Guido Nussbaum (*1948) studiert an der Kunstgewerbeschule Luzern gestalterische Plastik, Malerei und Fotografie. Anschliessend erwirbt er das Zeichenlehrerpatent und unterrichtet einige Jahre in seinem Heimatkanton Aargau. Ab 1976 tritt er erstmals in Erscheinung mit seinen sogenannten „Manöggeln“, abstrakten Holz- und Blechfiguren, die er aus reduzierten Formen und Volumina zimmert. 1982 zieht Nussbaum nach Basel. Neben einem Lehrauftrag an der Schule für Gestaltung arbeitet er an seinem eigenen Œuvre. In seinen konstruktiven Plastiken wie auch in den ab 1984 entstehenden realistischen Gemälden kommt eine hohe handwerkliche Fertigkeit und Präzision zum Ausdruck. Erweitert wird sein Schaffen um die Gattungen Fotografie, Installation und Kunst am Bau. Aktionskunst, Audio- und Videoarbeiten fügen der materialbetonten Arbeit eine flüchtige, diskursive Ebene hinzu. Häufig zeigt sich erst auf den zweiten Blick, dass hinter der vermeintlich leicht lesbaren Bildsprache ein konzeptueller Ansatz steckt: Während einige Arbeiten als kritische Kommentare auf den Kunstmarkt zu lesen sind, lassen andere über Wahrnehmung und Kategorisierung von Malerei, Fotografie und Plastik nachdenken.

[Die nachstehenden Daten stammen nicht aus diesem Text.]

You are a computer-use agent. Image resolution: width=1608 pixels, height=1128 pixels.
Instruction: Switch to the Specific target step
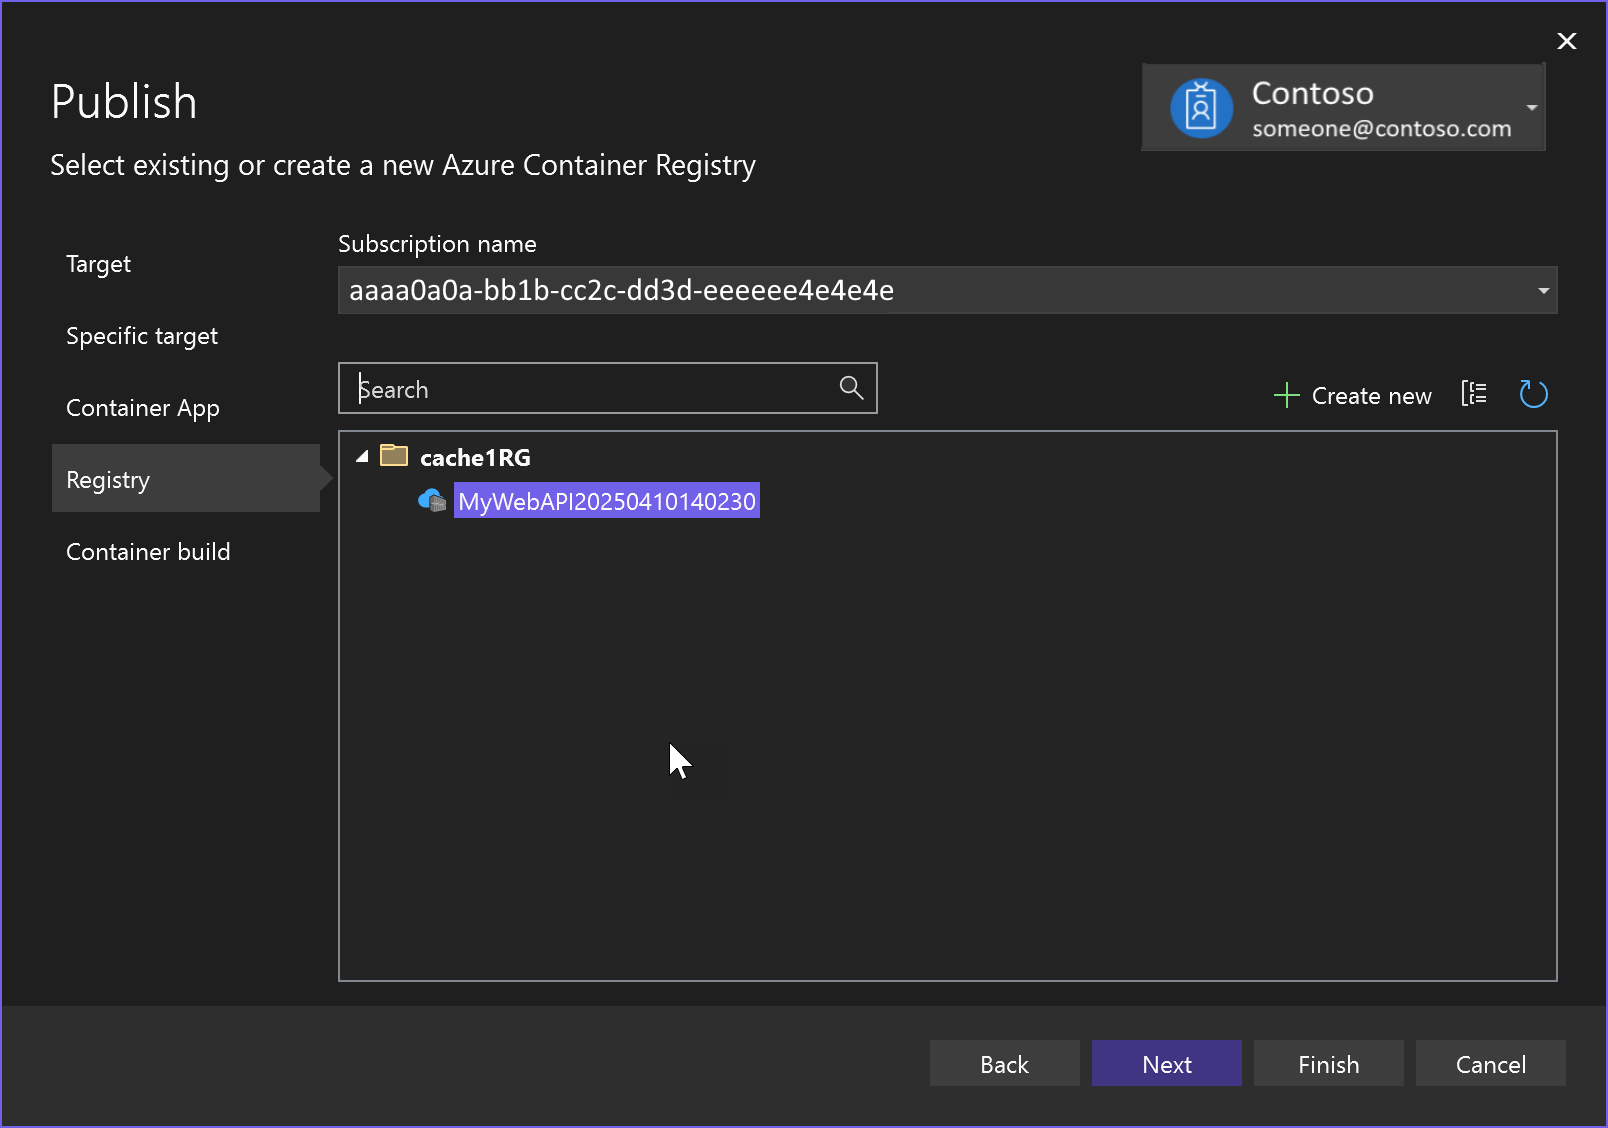click(x=142, y=336)

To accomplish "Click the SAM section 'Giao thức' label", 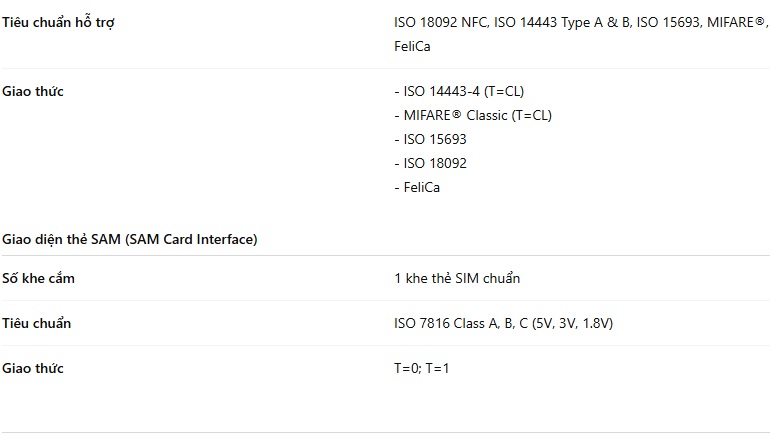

Die Fotografie „Hochhaus“ zeigt den Künstler Guido Nussbaum als übergrosse Version seiner selbst. Aufrecht stehend erstreckt er sich über das gesamte drei Meter hohe Bild. Sein Blick fällt zu Boden, wo sich zu seinen Füssen eine scheinbar aufgebrachte Menschengruppe um einen Krankenwagen schart. Der Grössenunterschied zwischen dem riesenhaft erscheinenden Künstler und der aus Spielfiguren arrangierten Miniaturszene ist immens. Als Betrachterinnen und Betrachter nehmen wir eine Zwischenposition ein, wobei wir der Blickrichtung des Künstlers folgend das Geschehen gleichsam aus der Vogelperspektive betrachten. In den 1980er- und 1990er-Jahren beginnt Nussbaum damit, seine Person oder zumindest einzelne Körperteile in seine Bilder einzubinden. Damit stellt er sein Werk in Beziehung zu sich selbst als Künstler, Modell, Vorlage und Ausgangspunkt für weiterführende Gedanken und künstlerische Prozesse. Modellhaft erscheint auch die „Hochhaus“-Figur. Die überlebensgrosse Gestalt kommt durch ihre Monumentalität der Präsenz einer Figurenstatue nahe und zeigt damit das technische Potenzial der Fotografie auf. Inhaltlich gesehen, lässt sich die abgebildete Person auch als Stellvertreter eines bestimmten Menschentypus lesen – wer kennt ihn nicht, den untätigen, das Geschehen observierenden „Gaffer“? Oder verweist das Pflaster an der Hand des Protagonisten vielleicht doch auf dessen physische Beteiligung an dem Umfall? Handelt es sich um eine Art doppeltes Selbst, welches die Szenerie als Teil des Geschehens und zugleich aus der Aussenperspektive wahrnimmt? Komposition und Figur bleiben rätselhaft – bieten jedoch Platz für Projektion, Assoziation und Identifikation.

„Hochhaus“ wird 2019 in der Sammlungsausstellung „Big Picture“ ausgestellt. Gezeigt wird es aufgrund seines grossen Formats, aber auch wegen der Darstellung einer Überblickssituation. Die Sicht auf das grosse Ganze, das Oszillieren zwischen Mikro- und Makrokosmos, zwischen Realität und Illusion tauchen in Nussbaums Werk wiederholt auf. Diese kontrastierenden oder illusionistischen Effekte werden dabei häufig durch die Verzahnung von verschiedenen Medien – hier von Fotografie und Objektkunst – erzeugt oder verstärkt.